BEGIN

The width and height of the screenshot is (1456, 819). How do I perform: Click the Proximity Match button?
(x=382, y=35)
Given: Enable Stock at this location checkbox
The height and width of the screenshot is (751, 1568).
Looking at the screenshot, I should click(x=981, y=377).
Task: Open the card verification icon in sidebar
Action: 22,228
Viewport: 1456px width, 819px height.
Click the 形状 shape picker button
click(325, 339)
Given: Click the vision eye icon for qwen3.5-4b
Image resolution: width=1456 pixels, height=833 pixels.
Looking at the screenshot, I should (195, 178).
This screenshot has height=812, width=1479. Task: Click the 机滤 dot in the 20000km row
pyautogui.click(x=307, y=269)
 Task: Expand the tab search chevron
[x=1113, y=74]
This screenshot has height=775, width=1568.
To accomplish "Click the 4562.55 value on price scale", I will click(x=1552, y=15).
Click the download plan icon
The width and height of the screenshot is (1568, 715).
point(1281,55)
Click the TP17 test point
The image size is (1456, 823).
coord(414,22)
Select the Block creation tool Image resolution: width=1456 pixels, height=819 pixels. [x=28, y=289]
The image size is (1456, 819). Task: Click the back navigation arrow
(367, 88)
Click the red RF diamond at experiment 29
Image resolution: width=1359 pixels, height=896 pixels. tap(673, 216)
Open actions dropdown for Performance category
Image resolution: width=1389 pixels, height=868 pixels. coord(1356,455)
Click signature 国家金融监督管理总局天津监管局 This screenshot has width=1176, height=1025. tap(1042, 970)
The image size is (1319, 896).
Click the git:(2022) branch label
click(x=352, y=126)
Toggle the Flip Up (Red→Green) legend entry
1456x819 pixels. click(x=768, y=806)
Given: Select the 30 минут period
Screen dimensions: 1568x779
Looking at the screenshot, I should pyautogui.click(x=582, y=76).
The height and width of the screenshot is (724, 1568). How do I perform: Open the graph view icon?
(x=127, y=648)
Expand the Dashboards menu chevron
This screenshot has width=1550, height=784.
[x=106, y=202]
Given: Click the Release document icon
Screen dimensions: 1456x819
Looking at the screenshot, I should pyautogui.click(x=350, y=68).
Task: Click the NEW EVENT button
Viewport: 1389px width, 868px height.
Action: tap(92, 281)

END

* Aim of the task *
Every line in the data above that contains the word "Given" should be copied.

* Result of this task *
Given: Enable Stock at this location checkbox
Given: Click the vision eye icon for qwen3.5-4b
Given: Select the 30 минут period
Given: Click the Release document icon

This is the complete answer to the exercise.